Subject: Business

#1. Chau

What is the likelihood that a different procedure would result in a better diagnosis?

The likelihood that a different procedure would result in a better diagnosis is very slim. With so many technologies being use today to diagnosis different types of illnesses and diseases such as cancers can vary. The risk using these technologies to diagnosis the disease can be high and using different procedure doesn’t always result in a better diagnosis. For example procedure such as imaging tests from x-ray to CT scan all has risks. The risk of spreading cancer to the patient can be high and dangerous if the procedure is not done correctly and properly. Sometimes different procedure may not better than the other. For instant, x-ray creates a picture of the structures inside of the body using a small amount of radiation. An x-ray is useful for finding and monitoring some types of tumors. Then you have a CT scan that creates a three-dimensional picture of the inside of the body with an x-ray machine. Then you have tests such as the Endoscopic tests where an endoscope (a thin, flexible tube with a camera) is used to examine the inside of the body. The specific type of endoscope varies depending on what part of the body needs to be viewed. This type of test doesn’t have a high risk but it still doesn’t result a better diagnosis.

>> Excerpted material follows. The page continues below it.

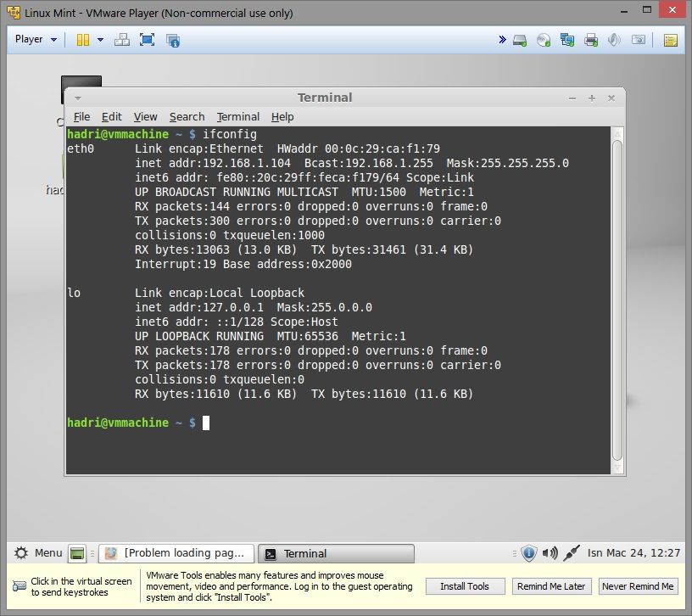
Task: Click the CD/DVD drive device icon
Action: 544,40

If the problem is more accurately diagnosed, what is the likelihood of a better cure?

If the problem is more accurately diagnosed, the probability of a better cure is much higher because with the data and information perceived through the test can help doctors and scientist to break down the problem and provide a treatment or a cure for the patient. For example with Clinical trials, they help doctors to develop new methods to prevent, detect, and treat cancer. It is through clinical trials that researchers can determine whether new treatments are safe and effective and work better than current treatments.

#2. Lani

The questions surrounding efficacy can be very complicated. They typically involve aspects of safety, quality of life, cost and improvement over existing technology. All of these factors must be measured and weighed against each other to determine the overall efficacy of a new technology or service prior to its introduction into the patient population.

The question surrounding the likelihood of whether a different procedure would result in a better diagnosis would depend on the current methods used. Are the current methods working well and are they allowing for a complete diagnosis at the time of the procedure. If the new technology allows for similar or increased diagnostic capabilities but decreases the morbidity associated with obtaining the diagnosis then it should be considered. If the decrease in morbidly comes at a very steep cost then that must also be considered.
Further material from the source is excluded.